● **INSTRUCTIONS**:
**A)** Can you condense the paragraph in the interconnects text that begins "Interconnects matter in HPC" into one shorter sentence that keeps its main facts?
**B)** Could you pick up the text on HPC cluster interconnects after its final sentence and write what comes next?

● **TEXT SECTION**:
--- BEGIN ---
4.5 Interconnects

Table of Contents

What Interconnects Are in an HPC Cluster

In an HPC cluster, the interconnect is the network that links nodes together so they can exchange data. It is distinct from:

Local memory access inside a node
Access to storage systems
External internet connectivity

Interconnects matter in HPC because many workloads require frequent communication between nodes. The performance of this communication can dominate overall runtime.

At a high level, an interconnect is characterized by:

Topology – how nodes are wired together
Bandwidth – how much data per second can move between endpoints
Latency – how long a single message takes to travel
Offload and features – what the network hardware can do without CPU involvement
Reliability and fault-tolerance mechanisms

The choice and configuration of interconnects are central design decisions in HPC system architecture.
--- END ---
● **DATA EXTRACT**:
--- BEGIN ---
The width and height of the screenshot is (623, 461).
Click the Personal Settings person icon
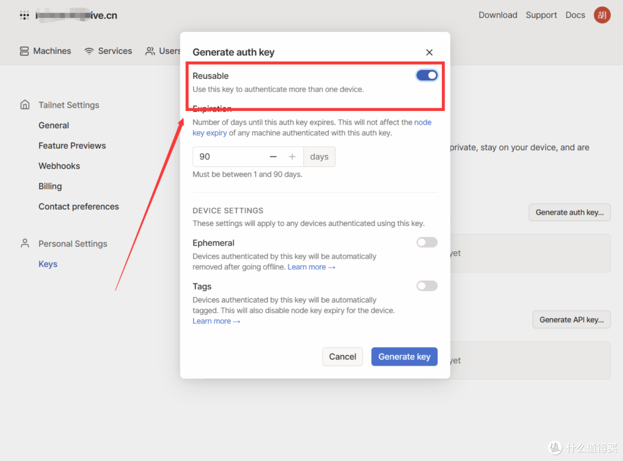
--- END ---
● **ANSWERS TO THE PROBLEMS**:
**A)** Interconnects matter because many HPC workloads need frequent communication between nodes, and that communication's performance can dominate overall runtime.

**B)**
Key Performance Concepts: Latency and Bandwidth

Two core metrics define interconnect performance:

Latency: time to send a tiny message from one node to another
Measured in microseconds ($\mu$s). Lower is better.
Bandwidth: peak rate data can be transferred, often in Gbit/s or GB/s
Higher is better.

They matter in different ways:

Codes with many small messages (e.g., tightly coupled simulations) are latency-sensitive.
Codes that move large arrays or perform big file transfers are bandwidth-sensitive.

A rough delay to send $N$ bytes over a link can be modeled as:
$$
T(N) \approx T_{\text{latency}} + \frac{N}{\text{bandwidth}}
$$

This is why a network with slightly higher bandwidth but much higher latency can still be worse for many HPC applications.

Network Topologies in HPC Interconnects

How nodes are connected (the topology) impacts both performance and scalability. Some commonly used topologies:

Fat tree / Clos networks

Multi-level tree-like structure with more bandwidth near the root.
Popular because it can provide near-uniform bandwidth between any two nodes.
Easy to reason about in terms of bisection bandwidth (bandwidth across a “cut” splitting the system).

Dragonfly / Dragonfly+

Groups of nodes with high-bandwidth local connections, and high-speed links between groups.
Designed to reduce the number of hops between any two nodes.
Offers good scalability and cost-efficiency for large systems.

Torus / Mesh (e.g., 3D torus)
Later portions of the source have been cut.